Bir dergide, Fransa’da yaşayan bir kadının, alerjik rahatsızlığının uzun araştırmalar sonucu Latin Amerika’da açan ve sadece bu coğrafyada bulunan bir çiçek olduğu saptanıyor. Bu yazıyı okuyup arkama yaslandığımda, aklımda bizden çok uzaklarda açan bir çiçeğin kokusunun da bize ulaşacağını düşünüyordum.
Düşününce insana anlamsız gelebiliyor. Ama olmayacak bir şey değil. Kıtalar arası çiçek tozunu taşıyan rüzgârlar, çiçek kokusunu mu taşıyamayacak…
Pek ala taşıyabilir…
Algıladığımız çoğu kokuyu fark bile etmiyoruz. Bir anda bizi her şeyden uzaklaştıran, kendine çeken kokunun denizler aşarak bize ulaşmış olabileceğini aklımızdan dahi geçirmiyoruz. İşin her zaman olduğu gibi kolayına kaçıyoruz, yakınlarda bir yerde olacağını düşünüyor, yanımızda yöremizde aranıyoruz.
Bulamayınca bırakıyoruz.
Bu o çok bilinen “kelebek etkisi” falan değil. Bir kelebeğin kanat çırpmasıyla oluşacak kasırgalardan, çıkacak kaostan söz etmiyoruz.

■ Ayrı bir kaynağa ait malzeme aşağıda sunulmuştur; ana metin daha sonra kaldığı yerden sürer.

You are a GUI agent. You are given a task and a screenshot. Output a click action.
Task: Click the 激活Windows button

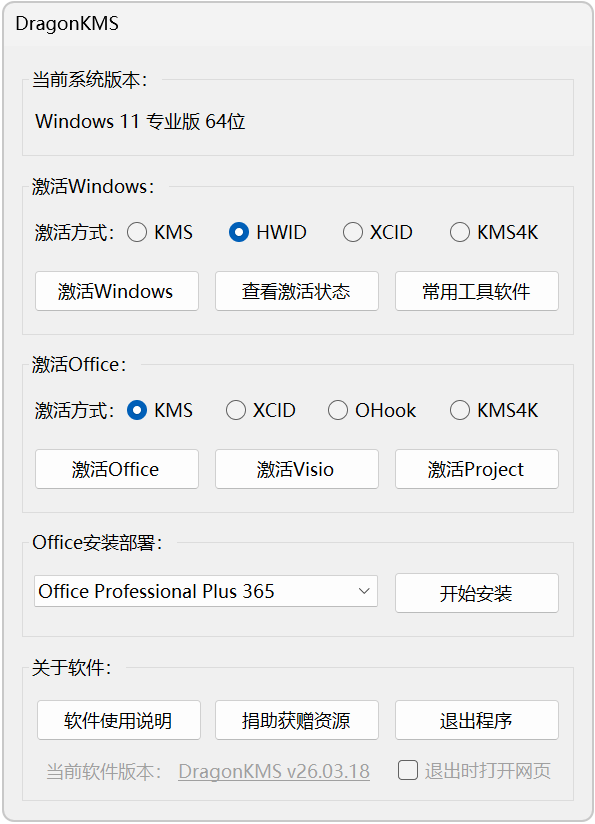coord(117,291)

Bu uzak bildiğimizin, o kadarda uzak olmadığı, bu dünyada yaşanlardan etkilenmeye açık olduğumuz, dünyanın başka yerlerini etkileyebildiğimiz anlamına geliyor. Mesela, Afrika’da açlıktan bir çocuğun ölmesinin önüne geçilebiliriz. Filistin’de bir gencin vurulmasının, Şiili de bir genç kızın işkence görmesinin, İran’da bir insan hakları savunucusun idam edilmesinin önüne geçebiliriz. Evine ekmek götüremeyen bir işsizin çaresizliğini istesek yenebiliriz. O çocukları güldürebiliriz, en az ağlattığımız kadar…
İsteseydik önleyebilirdik savaşları. Yüz binler ölmeyebilirdi.
O yangınlar, o şehierlere hiç girmeyebilirdi…
Bu dünyanın yaşadığı acılardaki sorumluğumuzu görmediğimiz için, dünyalar dolusu acı gelip buluyor biz.